---------- TEXT TO READ

I am not saying, that the phenomenon of radiation pressure does not exists in reality, and I understand the energetical arguments, that lead to quantitative expression of the radiation pressure, and I believe it is consistent with the measurements. I am writing, that the classical EM theory seems to have problems to explain this qantitativly. E is driving the element speed and the speed in B field drives the magnetic force and corresponding oscilation. The net momentum resulting from interaction is strongly dependent on initial conditions. On the other side, in the case of "stable" oscilation, described above, the effects of interaction will be symmetric in x and y directions, creating no momentum asymmetry - the pressure in one direction. I consider the case of "stable" oscilation the natural case, because the wave packets lead to such oscilation, and I consider wave packets are statisticaly prevalent, as a result of natural atomic processes and state transitions. However it seems, that the EM quantification based on Maxwell theory, does not lead to pressure in direction of wave packet propagation. That is the reason why I was trying to find classical EM explanation and derivation of the radiation pressure, and I have realised, that there is a strong symmetry in the case of "stable" oscilation interaction of EM wave and element. If we consider the plane wave (one symmetry) and the fact, that Lorentz force does not recognize the direction of wave propagation (other symmetry), because the E and B vectors are perpendicular to the propagation line, the overall symmetry is inevitable. The Radiation pressure article declares, that such EM quantification or derivation of radiation pressure, the asymmetric effect of interaction, exists. This is in the center of my consideration. Radiation pressure is wave pressure, not the field propagation pressure (like a wind), I guess. Softvision (talk) 23:43, 26 January 2011 (UTC)

—Preceding unsigned comment added by 217.149.104.6 (talk) 15:42, 12 April 2008 (UTC)

"In heaviest stars radiation pressure is the dominant pressure component." Can anyone explain why in heavy stars radiation pressure has a greater effect than gas pressure?

Temperatures in heavy stars are higher than in lighter stars, and radiation pressure grows with the fourth power of temperature whereas gas pressure grows linearly with temperature. Thus in a star with 10 times the core temperature of the Sun, the gas pressure is tenfold, but the radiation pressure is 10,000-fold. - Andre Engels 22:53, 22 Jan 2005 (UTC)

--------------------
---------- DATASET

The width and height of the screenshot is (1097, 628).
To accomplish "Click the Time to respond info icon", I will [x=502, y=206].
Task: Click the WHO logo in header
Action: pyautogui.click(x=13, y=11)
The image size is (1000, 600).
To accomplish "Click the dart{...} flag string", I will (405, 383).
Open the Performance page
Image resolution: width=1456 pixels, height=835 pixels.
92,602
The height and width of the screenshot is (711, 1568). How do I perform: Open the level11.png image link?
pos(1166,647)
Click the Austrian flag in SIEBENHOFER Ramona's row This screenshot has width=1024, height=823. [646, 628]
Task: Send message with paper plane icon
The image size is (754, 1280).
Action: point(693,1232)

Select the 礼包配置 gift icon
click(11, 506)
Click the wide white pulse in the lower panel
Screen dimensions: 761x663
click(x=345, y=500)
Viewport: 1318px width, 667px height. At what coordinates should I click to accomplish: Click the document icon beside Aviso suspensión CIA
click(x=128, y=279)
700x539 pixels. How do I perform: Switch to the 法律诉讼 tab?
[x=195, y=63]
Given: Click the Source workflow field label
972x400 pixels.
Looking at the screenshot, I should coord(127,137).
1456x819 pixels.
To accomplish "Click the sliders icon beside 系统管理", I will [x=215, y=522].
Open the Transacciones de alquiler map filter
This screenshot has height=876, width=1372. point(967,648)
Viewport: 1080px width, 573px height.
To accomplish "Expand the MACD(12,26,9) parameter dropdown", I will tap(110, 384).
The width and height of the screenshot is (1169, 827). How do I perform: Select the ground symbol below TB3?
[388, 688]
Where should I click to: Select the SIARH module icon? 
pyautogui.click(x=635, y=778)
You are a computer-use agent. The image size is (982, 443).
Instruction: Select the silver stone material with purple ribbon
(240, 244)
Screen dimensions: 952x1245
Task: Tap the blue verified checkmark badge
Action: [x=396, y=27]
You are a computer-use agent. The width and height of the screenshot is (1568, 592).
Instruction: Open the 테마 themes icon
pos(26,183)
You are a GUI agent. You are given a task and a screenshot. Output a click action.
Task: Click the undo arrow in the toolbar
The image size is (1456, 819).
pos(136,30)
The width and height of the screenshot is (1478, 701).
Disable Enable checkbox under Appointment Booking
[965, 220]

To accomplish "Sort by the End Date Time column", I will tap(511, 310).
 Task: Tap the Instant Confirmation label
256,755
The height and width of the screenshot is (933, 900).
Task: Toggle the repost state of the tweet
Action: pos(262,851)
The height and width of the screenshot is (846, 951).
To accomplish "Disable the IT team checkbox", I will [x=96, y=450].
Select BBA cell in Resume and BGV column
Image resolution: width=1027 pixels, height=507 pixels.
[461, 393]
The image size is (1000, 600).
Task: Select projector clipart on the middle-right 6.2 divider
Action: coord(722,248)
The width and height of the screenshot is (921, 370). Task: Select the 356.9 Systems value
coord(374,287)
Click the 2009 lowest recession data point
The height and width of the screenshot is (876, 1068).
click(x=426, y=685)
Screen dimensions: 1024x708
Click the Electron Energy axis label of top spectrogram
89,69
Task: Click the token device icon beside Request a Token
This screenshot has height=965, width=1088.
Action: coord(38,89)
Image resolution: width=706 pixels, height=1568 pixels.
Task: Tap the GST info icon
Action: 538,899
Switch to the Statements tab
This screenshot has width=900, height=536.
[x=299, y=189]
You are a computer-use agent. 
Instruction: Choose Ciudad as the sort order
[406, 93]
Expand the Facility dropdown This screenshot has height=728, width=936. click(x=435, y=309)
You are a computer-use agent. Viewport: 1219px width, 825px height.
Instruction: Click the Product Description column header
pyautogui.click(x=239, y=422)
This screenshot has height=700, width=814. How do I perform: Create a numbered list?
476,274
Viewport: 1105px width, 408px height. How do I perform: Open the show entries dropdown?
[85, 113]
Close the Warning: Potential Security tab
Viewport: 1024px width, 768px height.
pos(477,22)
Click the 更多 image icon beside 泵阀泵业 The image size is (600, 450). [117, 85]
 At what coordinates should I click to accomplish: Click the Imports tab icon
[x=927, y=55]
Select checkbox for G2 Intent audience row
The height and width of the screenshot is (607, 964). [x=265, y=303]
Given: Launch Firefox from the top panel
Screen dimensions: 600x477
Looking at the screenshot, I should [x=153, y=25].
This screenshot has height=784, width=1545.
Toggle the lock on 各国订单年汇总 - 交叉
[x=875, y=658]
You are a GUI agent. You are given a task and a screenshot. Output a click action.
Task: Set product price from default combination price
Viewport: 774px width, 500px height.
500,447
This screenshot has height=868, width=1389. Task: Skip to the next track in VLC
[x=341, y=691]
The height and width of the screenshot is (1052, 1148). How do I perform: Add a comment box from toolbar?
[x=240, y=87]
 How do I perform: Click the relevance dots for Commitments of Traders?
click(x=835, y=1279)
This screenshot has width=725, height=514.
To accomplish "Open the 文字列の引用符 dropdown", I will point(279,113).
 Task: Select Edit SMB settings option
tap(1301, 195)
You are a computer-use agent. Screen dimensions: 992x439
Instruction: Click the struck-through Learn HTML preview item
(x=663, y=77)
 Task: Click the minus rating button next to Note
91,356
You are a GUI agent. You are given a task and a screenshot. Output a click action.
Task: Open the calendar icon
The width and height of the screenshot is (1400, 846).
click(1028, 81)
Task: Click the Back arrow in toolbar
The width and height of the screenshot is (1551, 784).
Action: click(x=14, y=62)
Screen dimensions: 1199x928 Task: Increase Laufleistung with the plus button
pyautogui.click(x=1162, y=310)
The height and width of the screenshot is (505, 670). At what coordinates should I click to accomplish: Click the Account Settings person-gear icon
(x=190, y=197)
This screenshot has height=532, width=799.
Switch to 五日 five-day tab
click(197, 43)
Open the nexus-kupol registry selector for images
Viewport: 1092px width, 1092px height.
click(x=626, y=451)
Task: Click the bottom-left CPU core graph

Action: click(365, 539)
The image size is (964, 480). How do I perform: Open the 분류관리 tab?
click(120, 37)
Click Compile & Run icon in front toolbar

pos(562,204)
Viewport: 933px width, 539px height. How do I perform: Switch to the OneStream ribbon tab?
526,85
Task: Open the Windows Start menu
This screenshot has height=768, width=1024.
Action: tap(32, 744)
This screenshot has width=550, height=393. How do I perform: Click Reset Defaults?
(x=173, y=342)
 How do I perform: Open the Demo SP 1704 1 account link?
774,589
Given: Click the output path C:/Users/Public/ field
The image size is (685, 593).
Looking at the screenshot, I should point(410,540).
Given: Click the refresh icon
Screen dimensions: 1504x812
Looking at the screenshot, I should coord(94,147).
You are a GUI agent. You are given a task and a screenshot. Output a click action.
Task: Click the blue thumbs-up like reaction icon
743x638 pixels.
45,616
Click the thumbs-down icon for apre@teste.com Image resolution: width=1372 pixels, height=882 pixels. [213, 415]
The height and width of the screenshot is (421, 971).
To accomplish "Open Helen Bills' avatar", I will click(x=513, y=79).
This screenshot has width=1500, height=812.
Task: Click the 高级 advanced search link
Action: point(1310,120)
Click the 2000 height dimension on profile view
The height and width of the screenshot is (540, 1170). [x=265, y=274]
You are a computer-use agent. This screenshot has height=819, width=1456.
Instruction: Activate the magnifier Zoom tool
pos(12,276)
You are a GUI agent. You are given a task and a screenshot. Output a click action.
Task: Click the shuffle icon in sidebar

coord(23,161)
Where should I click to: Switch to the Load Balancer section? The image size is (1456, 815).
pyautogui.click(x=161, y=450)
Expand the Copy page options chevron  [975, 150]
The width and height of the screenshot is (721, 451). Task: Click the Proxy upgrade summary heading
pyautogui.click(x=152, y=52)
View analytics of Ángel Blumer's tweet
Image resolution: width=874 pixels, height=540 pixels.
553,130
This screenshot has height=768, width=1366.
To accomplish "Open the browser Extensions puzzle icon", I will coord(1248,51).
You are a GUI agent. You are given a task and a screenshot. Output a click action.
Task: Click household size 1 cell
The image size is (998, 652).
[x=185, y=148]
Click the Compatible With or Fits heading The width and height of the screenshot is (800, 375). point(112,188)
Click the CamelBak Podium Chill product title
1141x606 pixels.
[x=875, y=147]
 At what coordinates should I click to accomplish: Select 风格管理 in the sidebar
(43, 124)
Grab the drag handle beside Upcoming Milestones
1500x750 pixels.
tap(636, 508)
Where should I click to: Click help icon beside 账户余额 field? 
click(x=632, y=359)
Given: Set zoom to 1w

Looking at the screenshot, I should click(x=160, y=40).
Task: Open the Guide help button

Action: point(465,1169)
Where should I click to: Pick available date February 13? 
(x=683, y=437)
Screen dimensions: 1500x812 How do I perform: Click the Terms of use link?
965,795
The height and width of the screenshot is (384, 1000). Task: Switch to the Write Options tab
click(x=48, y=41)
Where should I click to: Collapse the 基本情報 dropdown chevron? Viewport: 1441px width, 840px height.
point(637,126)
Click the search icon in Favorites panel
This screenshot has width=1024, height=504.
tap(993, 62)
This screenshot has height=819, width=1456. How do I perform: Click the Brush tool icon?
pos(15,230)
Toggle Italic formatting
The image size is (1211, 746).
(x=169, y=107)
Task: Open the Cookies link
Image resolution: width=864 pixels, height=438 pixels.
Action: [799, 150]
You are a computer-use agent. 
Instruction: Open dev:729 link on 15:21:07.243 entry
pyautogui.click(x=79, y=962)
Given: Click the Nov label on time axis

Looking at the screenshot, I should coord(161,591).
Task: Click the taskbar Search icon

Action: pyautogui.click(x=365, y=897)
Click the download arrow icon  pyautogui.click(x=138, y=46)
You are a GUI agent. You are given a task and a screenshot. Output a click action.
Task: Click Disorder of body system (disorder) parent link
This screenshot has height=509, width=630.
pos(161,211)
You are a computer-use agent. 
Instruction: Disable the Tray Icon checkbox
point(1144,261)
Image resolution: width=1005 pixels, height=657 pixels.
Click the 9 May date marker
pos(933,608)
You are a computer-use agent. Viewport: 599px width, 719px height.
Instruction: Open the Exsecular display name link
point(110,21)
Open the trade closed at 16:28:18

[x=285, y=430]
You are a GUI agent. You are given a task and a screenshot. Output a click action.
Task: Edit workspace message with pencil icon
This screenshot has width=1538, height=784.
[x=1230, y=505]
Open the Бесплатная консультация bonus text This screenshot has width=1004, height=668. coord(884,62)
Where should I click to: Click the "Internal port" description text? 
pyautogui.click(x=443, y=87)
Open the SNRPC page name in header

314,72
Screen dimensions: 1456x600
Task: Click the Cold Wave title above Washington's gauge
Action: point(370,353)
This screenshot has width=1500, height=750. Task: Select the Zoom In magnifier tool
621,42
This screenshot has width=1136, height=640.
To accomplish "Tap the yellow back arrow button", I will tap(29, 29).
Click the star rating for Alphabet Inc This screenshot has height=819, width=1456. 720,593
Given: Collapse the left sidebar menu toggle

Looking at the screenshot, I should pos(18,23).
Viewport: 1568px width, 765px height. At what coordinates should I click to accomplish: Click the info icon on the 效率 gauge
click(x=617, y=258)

--------------------

**TASKS AND EXERCISES**
a. In two sentences, summarize the radiation pressure discussion.
b. Copy part of the radiation pressure discussion word for word: begin at the words "Temperatures in heavy" and stop after "Jan 2005 (UTC)".

**RESPONSES BY TASK**
a. One commenter accepts that radiation pressure is real and fits the measurements, but argues that classical electromagnetic theory seems unable to explain it quantitatively, because a plane wave and a stable oscillation produce symmetric effects with no push in one direction. In a separate exchange, another commenter explains that radiation pressure dominates in the heaviest stars because it grows with the fourth power of temperature, while gas pressure grows only linearly.

b.
Temperatures in heavy stars are higher than in lighter stars, and radiation pressure grows with the fourth power of temperature whereas gas pressure grows linearly with temperature. Thus in a star with 10 times the core temperature of the Sun, the gas pressure is tenfold, but the radiation pressure is 10,000-fold. - Andre Engels 22:53, 22 Jan 2005 (UTC)